(Stored data)
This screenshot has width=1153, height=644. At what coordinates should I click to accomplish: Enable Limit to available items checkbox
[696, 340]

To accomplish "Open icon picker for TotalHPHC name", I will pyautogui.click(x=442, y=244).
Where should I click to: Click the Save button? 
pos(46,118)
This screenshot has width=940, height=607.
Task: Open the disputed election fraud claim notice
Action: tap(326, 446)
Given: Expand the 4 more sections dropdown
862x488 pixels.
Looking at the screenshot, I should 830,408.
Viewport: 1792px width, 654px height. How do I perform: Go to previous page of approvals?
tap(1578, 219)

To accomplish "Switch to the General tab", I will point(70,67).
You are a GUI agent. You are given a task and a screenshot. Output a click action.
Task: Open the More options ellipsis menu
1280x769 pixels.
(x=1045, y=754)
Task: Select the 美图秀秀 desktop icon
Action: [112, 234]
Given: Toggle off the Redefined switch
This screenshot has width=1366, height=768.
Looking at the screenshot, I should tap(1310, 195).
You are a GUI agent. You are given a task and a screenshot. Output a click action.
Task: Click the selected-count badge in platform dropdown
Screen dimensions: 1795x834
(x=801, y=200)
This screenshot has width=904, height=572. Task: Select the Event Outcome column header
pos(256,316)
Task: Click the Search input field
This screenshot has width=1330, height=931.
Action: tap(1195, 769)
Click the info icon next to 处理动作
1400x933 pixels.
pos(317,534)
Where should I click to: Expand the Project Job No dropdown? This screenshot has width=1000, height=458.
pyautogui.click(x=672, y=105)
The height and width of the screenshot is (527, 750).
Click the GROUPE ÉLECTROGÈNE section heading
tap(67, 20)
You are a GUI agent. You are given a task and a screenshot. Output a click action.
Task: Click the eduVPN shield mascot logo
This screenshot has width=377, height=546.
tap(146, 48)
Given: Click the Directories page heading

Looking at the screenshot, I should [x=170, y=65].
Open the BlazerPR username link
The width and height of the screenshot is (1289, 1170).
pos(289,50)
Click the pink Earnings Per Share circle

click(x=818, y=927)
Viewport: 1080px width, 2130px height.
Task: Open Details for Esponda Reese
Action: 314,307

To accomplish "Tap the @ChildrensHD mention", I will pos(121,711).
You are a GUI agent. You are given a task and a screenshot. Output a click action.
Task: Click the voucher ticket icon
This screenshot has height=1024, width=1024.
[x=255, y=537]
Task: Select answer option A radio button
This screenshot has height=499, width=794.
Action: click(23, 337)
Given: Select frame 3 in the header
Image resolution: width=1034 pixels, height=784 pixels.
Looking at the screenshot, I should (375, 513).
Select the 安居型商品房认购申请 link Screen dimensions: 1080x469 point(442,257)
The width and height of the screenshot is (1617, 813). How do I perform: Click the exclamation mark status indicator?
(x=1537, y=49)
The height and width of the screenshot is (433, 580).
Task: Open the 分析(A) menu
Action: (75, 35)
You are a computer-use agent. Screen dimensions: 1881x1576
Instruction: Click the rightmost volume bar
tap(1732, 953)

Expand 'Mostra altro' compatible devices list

Exercise goal
The expected answer is an exact copy of the lines beginning at the one with "Task: Click the Search input field" and running to the end of the entries above.

Written reply
Task: Click the Search input field
This screenshot has width=1330, height=931.
Action: tap(1195, 769)
Click the info icon next to 处理动作
1400x933 pixels.
pos(317,534)
Where should I click to: Expand the Project Job No dropdown? This screenshot has width=1000, height=458.
pyautogui.click(x=672, y=105)
The height and width of the screenshot is (527, 750).
Click the GROUPE ÉLECTROGÈNE section heading
tap(67, 20)
You are a GUI agent. You are given a task and a screenshot. Output a click action.
Task: Click the eduVPN shield mascot logo
This screenshot has width=377, height=546.
tap(146, 48)
Given: Click the Directories page heading

Looking at the screenshot, I should [x=170, y=65].
Open the BlazerPR username link
The width and height of the screenshot is (1289, 1170).
pos(289,50)
Click the pink Earnings Per Share circle

click(x=818, y=927)
Viewport: 1080px width, 2130px height.
Task: Open Details for Esponda Reese
Action: 314,307

To accomplish "Tap the @ChildrensHD mention", I will pos(121,711).
You are a GUI agent. You are given a task and a screenshot. Output a click action.
Task: Click the voucher ticket icon
This screenshot has height=1024, width=1024.
[x=255, y=537]
Task: Select answer option A radio button
This screenshot has height=499, width=794.
Action: click(23, 337)
Given: Select frame 3 in the header
Image resolution: width=1034 pixels, height=784 pixels.
Looking at the screenshot, I should (375, 513).
Select the 安居型商品房认购申请 link Screen dimensions: 1080x469 point(442,257)
The width and height of the screenshot is (1617, 813). How do I perform: Click the exclamation mark status indicator?
(x=1537, y=49)
The height and width of the screenshot is (433, 580).
Task: Open the 分析(A) menu
Action: (75, 35)
You are a computer-use agent. Screen dimensions: 1881x1576
Instruction: Click the rightmost volume bar
tap(1732, 953)

Expand 'Mostra altro' compatible devices list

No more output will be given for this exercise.